WRITTEN EXERCISE A
In the excerpt on mirth in early modern England, which performance does the introduction begin with?
WRITTEN EXERCISE B
Carry on the excerpt on mirth in early modern England from its last sentence.

EXCERPT
□ □ □ □ □ □ □

Chapter Six looks at three plays by William Shakespeare which explores the merry world broadside ballad as a mode of consumption, probing the nature of audience complicity that it invites. It begins with The Winter’s Tale (c. 1610), which interrogates the status of old tales and of happy endings, and the idea – explicitly articulated in Cymbeline (c. 1610–11) – that to be ‘put into rhyme’ is to suffer aesthetic and emotional impoverishment. It then contrasts As You Like It (c. 1598–99) with King Lear (c. 1605–06) as rival disguised-king stories, in which the failure of ballad tropes to reflect reality is played first as farce and then as tragedy.
This chapter argues that the phrase ‘the merry world’ – and sometimes even the word ‘mirth’ – acquired a coded status in Reformation polemical print that then shadowed its use in other contexts: a way of expressing nostalgia for the pre-dissolution past that was proximate to, but not identical with, sedition and recusancy. There is evidence that these feelings were widespread, even amongst orthodox Protestants, but also that they remained potentially incendiary. Focusing on a series of disguised-king broadside ballads set in a pseudo-medieval ‘merry’ past, it suggests the historical fictions of cheap print recuperated the psychic materials of merry world complaint as a source of cosy and uncontentious pleasure.
Beginning with the wildly unsuccessful first performance of Francis Beaumont’s The Knight of the Burning Pestle in 1607, the introduction interrogates the idea of mirth in early modern England. It argues that ‘mirth’ was understood in three distinct but related senses: as a historically inflected hangover from the pre-Reformation past (‘the merry world’); as secular pastime; and as a generic category denoting certain kinds of entertainment. It sets out the emergence of nostalgia for the pre-Reformation past alongside the growth of a competitive professional theatre and print market. The Knight of the Burning Pestle dramatises the dynamic between the nostalgic desire of audience for past pleasures, both theatrical and historical, and the pressure of the competitive theatre towards novelty. The second half of the chapter situates this tension in relation to the historical rupture of the Reformation; to the explosion in cheap print; and contemporary cultures of performance.

□ □ □ □ □ □ □

MATERIAL PROVIDED
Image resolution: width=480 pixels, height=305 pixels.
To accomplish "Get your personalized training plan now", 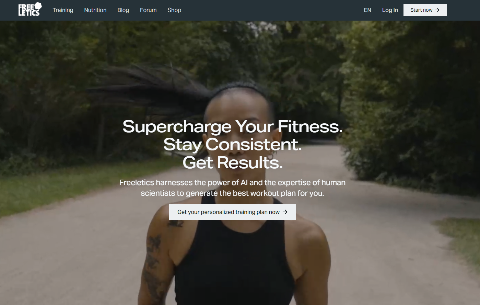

□ □ □ □ □ □ □

ANSWER A
The wildly unsuccessful first performance of Francis Beaumont's The Knight of the Burning Pestle in 1607.

ANSWER B
This chapter considers two plays which draw explicitly on the broadside ballad tradition of merry world fiction: Thomas Heywood’s The First Part of Edward IV (c. 1599); and Henry Chettle and Anthony Munday’s The Downfall of Robert, Earl of Huntington (c. 1598). While these play-texts quote from, allude to, and overlap with the ballad stories they dramatise in various ways, it is also possible to see a distinctively theatrical vocabulary emerging which adapts the merry world topos to the stage. As such, they presuppose a high degree of audience familiarity with the visual and verbal conventions of the genre on page, stage, and in performance. The theatrical literacy of this assumed audience allows both plays to be constructed around moments of recognition and repetition. This degree of stylistic self-consciousness is playfully knowing in Heywood’s Edward IV and a source of frustration in the Downfall, where it is the impetus for an elaborate meta-theatrical framework exploring audience desire and response.
For many people in early modern England the Reformation turned the past into another country: the 'merry world'. Nostalgia for this imaginary time, both widespread and widely contested, was commodified by a burgeoning entertainment industry. This book offers a new perspective on the making of 'Merry England', arguing that it was driven both by the desires of audiences and the marketing strategies of writers, publishers and playing companies. Nostalgia in Print and Performance juxtaposes plays with ballads and pamphlets, just as they were experienced by their first consumers. It argues that these commercial fictions played a central role in promoting and shaping nostalgia. At the same time, the fantasy of the merry world offered a powerfully affective language for conceptualising longing. For playwrights like Shakespeare and others writing for the commercial stage, it became a way to think through the dynamics of audience desire and the aesthetics of repetition.